■ What to do:
The answer is every line in the data below that contains the word "will".

■ Dataset records:
- - - -
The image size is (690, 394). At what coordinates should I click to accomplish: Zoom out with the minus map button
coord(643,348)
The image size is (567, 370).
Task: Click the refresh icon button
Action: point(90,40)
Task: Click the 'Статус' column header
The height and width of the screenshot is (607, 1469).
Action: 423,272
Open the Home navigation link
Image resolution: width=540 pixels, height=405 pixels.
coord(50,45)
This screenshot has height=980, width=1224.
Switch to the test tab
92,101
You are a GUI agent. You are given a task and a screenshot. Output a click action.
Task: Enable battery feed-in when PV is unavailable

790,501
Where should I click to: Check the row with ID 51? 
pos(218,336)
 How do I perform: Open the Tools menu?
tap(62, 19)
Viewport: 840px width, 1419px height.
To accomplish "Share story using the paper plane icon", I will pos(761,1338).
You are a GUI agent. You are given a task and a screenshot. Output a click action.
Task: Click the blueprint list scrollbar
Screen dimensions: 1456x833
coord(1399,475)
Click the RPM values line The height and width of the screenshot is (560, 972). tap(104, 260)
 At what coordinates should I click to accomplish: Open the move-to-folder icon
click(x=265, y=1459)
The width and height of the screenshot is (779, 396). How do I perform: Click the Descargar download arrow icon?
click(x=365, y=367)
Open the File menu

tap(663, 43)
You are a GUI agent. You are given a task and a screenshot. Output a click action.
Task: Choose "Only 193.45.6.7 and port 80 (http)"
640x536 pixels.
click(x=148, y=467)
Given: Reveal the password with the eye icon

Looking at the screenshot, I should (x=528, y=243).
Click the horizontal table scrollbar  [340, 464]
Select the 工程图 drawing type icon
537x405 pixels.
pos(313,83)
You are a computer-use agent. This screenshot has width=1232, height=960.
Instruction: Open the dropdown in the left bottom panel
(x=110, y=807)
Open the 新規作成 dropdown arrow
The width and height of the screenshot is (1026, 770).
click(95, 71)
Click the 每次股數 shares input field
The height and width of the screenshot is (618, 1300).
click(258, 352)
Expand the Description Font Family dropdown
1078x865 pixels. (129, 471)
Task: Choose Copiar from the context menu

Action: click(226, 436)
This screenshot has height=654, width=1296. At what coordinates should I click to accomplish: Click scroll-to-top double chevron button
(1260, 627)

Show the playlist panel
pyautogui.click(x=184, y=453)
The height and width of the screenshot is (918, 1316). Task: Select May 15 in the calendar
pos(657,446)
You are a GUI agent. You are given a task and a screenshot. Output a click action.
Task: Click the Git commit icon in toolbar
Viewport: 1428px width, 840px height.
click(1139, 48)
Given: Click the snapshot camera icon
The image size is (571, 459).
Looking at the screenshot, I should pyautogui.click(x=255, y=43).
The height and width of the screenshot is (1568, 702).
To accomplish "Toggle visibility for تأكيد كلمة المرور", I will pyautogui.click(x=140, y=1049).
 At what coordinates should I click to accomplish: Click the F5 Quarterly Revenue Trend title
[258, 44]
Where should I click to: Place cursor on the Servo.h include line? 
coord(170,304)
- - - -
■ Response box:
To accomplish "Share story using the paper plane icon", I will pos(761,1338).
To accomplish "Toggle visibility for تأكيد كلمة المرور", I will pyautogui.click(x=140, y=1049).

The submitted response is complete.